Council looks to tackle staff turnover in 2019-20 budget

Flagstaff City Council

The Flagstaff City Council. Pictured from left to right, Jim McCarthy, Austin Aslan, Mayor Coral Evans, Charlie Odegaard, Jamie Whelan, Vice Mayor Adam Shimoni and Regina Salas.

The city of Flagstaff may be turning funds internally as the budget process for fiscal year 2019 through 2020 begins.

At the city budget retreat on Wednesday, Jan. 16, one of council’s goals was to address the problem of turnover on the part of city employees.

During the first day of the budget retreat, the issue of staff retention came up again and again, with nearly every department listing it as a challenge.

The issue seems to stem from a lack of pay. On average, the salaries of city staff are almost 4 percent lower than the market rate and it has been some time since many employees saw an increase in pay.

“The person with six to seven years of experience working at the city is making the same amount as employees who are starting work at the city yesterday,” said city manager Barbara Goodrich, who added that the issue is “absolutely affecting staff morale.”

The issue is leading staff from almost every department to leave, either for jobs in the private sector or with other public agencies and governments.

“[Staff] know they can go somewhere else with a lower rate of pay and within three years be making more than they would be working for the city of Flagstaff,” Goodrich said.

This has led to a trend in which the city has become a training ground for new civil servants. A staff member may be hired and trained at the city before leaving for another agency.

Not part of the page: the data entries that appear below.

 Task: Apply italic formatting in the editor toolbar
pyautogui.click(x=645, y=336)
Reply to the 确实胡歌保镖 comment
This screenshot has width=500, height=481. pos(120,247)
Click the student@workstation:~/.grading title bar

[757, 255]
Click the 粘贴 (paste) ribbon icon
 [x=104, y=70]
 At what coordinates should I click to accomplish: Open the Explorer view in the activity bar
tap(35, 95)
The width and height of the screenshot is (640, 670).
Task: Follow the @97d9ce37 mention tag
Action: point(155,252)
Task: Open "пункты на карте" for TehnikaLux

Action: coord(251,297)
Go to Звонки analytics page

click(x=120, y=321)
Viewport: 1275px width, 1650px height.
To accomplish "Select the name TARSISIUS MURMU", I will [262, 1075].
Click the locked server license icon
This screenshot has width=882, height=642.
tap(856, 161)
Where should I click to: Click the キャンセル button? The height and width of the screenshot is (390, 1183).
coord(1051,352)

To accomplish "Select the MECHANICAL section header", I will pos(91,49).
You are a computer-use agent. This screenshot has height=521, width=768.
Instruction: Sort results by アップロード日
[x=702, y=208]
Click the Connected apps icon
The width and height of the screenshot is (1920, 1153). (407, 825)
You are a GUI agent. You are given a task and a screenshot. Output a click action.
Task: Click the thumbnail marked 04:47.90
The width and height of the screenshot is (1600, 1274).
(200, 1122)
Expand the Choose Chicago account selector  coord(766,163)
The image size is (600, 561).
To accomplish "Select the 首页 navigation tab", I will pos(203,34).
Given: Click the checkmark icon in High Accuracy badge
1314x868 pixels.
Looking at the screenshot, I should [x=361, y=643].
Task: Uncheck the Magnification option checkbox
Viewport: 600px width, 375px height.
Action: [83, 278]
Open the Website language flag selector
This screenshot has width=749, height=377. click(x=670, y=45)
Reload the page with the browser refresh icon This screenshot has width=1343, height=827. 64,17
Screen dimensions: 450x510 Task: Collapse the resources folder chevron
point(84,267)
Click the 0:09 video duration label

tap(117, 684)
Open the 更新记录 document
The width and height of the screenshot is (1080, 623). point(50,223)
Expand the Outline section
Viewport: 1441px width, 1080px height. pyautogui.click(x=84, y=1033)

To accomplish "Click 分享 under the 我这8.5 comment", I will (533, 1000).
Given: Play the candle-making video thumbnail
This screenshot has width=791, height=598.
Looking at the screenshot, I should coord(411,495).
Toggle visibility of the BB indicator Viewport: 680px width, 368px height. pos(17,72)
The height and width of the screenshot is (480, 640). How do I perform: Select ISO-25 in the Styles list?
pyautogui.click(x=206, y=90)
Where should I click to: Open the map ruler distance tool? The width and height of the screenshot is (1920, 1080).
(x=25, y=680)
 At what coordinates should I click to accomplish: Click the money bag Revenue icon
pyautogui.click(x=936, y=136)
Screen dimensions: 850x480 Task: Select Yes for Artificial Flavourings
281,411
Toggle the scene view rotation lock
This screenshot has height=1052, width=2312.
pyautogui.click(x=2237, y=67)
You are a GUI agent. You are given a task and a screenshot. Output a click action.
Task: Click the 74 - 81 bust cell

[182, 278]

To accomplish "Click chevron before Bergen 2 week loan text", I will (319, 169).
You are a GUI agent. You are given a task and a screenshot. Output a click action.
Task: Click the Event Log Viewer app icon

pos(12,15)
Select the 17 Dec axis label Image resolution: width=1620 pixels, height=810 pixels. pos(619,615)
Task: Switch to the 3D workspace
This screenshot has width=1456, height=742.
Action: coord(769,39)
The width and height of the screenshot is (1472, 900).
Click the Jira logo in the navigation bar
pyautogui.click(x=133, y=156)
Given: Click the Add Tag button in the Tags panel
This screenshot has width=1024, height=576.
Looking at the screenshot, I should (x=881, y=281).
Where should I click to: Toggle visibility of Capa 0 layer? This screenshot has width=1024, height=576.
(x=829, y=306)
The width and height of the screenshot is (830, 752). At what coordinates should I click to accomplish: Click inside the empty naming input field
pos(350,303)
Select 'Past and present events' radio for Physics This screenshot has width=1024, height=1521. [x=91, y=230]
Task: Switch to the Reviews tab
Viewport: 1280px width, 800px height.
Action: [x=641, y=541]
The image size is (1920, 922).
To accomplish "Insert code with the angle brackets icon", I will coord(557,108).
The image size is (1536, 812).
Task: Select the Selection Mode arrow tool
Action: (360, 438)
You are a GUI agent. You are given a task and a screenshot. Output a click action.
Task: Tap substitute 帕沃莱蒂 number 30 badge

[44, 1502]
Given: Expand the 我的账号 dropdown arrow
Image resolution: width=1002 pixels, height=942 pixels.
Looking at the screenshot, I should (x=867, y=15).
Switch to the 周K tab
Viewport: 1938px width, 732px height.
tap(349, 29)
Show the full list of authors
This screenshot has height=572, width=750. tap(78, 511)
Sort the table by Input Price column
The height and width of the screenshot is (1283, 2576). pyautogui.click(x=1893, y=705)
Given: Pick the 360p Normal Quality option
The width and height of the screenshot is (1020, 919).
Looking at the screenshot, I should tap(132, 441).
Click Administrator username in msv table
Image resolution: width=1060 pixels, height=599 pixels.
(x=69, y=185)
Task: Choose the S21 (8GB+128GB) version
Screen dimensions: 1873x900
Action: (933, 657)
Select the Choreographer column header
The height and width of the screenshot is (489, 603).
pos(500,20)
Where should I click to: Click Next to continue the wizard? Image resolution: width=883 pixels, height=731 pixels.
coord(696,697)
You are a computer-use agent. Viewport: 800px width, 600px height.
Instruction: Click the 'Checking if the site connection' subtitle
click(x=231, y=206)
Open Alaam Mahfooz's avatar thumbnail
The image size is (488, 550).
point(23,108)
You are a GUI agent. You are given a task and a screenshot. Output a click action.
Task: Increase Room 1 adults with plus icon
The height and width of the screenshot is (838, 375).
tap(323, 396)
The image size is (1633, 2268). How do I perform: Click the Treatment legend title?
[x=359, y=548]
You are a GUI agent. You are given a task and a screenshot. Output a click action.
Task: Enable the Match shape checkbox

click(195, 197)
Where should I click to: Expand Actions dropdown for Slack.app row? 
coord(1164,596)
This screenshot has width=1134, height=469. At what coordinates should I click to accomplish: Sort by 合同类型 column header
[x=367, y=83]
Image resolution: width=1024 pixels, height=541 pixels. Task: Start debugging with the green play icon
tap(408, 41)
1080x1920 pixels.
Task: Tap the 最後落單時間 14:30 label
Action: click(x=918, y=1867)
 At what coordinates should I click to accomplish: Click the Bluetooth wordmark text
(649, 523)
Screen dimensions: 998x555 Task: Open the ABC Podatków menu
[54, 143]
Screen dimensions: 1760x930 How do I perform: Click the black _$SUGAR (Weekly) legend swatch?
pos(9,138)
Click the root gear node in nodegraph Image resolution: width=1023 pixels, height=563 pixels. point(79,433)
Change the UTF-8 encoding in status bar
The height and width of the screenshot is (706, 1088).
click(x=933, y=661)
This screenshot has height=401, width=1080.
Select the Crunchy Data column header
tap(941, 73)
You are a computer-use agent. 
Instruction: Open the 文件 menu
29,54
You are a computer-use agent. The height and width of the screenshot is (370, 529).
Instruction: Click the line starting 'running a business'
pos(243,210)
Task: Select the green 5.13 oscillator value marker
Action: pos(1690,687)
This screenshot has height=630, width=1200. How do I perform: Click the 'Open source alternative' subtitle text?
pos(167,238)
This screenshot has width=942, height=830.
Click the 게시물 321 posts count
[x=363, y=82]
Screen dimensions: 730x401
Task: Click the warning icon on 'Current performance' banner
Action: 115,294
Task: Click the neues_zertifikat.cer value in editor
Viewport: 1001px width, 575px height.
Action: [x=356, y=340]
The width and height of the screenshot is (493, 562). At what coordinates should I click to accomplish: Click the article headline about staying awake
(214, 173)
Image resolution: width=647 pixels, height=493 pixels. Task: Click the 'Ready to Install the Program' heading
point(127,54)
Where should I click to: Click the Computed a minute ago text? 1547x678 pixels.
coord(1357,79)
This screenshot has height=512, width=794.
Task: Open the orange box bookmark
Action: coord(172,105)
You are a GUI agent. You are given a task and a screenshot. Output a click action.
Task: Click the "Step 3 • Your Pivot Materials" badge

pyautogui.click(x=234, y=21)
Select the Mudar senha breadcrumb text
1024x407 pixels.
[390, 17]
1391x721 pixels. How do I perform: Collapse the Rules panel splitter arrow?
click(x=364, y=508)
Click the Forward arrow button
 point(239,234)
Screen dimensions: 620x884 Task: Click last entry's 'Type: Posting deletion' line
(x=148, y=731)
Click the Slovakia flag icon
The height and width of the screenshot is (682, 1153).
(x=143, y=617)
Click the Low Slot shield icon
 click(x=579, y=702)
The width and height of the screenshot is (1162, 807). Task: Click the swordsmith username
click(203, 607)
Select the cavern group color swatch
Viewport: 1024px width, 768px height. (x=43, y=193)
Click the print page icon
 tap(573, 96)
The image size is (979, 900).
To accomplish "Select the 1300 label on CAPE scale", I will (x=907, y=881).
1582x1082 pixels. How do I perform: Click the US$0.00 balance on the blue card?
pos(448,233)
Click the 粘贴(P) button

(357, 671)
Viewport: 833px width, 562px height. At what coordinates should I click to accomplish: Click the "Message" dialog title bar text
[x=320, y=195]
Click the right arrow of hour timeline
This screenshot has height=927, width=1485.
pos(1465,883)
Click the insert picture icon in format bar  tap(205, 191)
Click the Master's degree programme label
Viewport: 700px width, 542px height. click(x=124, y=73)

Todd Hanson, solid waste director for the city of Flagstaff, said when he goes to statewide conferences on the subject of landfill management and solid waste, he has spoken to directors and managers of trash programs who have thanked him for doing such a great job training employees that no longer work for the city.

And the story is no different at the municipal court, which often loses judicial staff and assistants, and at times even public defenders, to the county, which pays staff more.

At times, the city is even competing with itself for qualified employees, Goodrich said.

“Not only are we competing with others in our community and throughout the state, but we have two instances internally where we are cannibalizing our own employees,” Goodrich said. “One is from the aircraft rescue and firefighting [personnel] to the fire department because a firefighter makes more money than an ARFF personnel. Their duties are different, but the background ARFF personnel have make them prime candidates to go over to the fire department.”

But the Flagstaff Fire Department is no different, said fire chief Mark Gaillard.

“I am watching experience walk out the door,” Gaillard told the council earlier this month. “Working with firefighters for a long time, they’re not the type to get fed up and leave. They're the type to get fed up and stay.”

But even so, they often lose firefighters to cities in the Valley like Peoria and Tempe, where pay is not only better but where the cost of living is lower.

To address the issue, councilmember Jamie Whelan suggested raises for the lowest paid employees at the city, but Goodrich wasn’t sure such a measure would fix the issue.

“We’re having a hard time at various levels retaining and attracting employees,” Goodrich said. Instead, she suggested a kind of merit-based pay increase and Mayor Coral Evans seemed to agree.

Similar measures may have been able to work in the past. Last year the council implemented a 3 percent merit-based pay increase for the police department. And police chief Dan Musselman told the council he has been approached by officers who have told him the increase in pay is the only reason they have been able to stay in Flagstaff.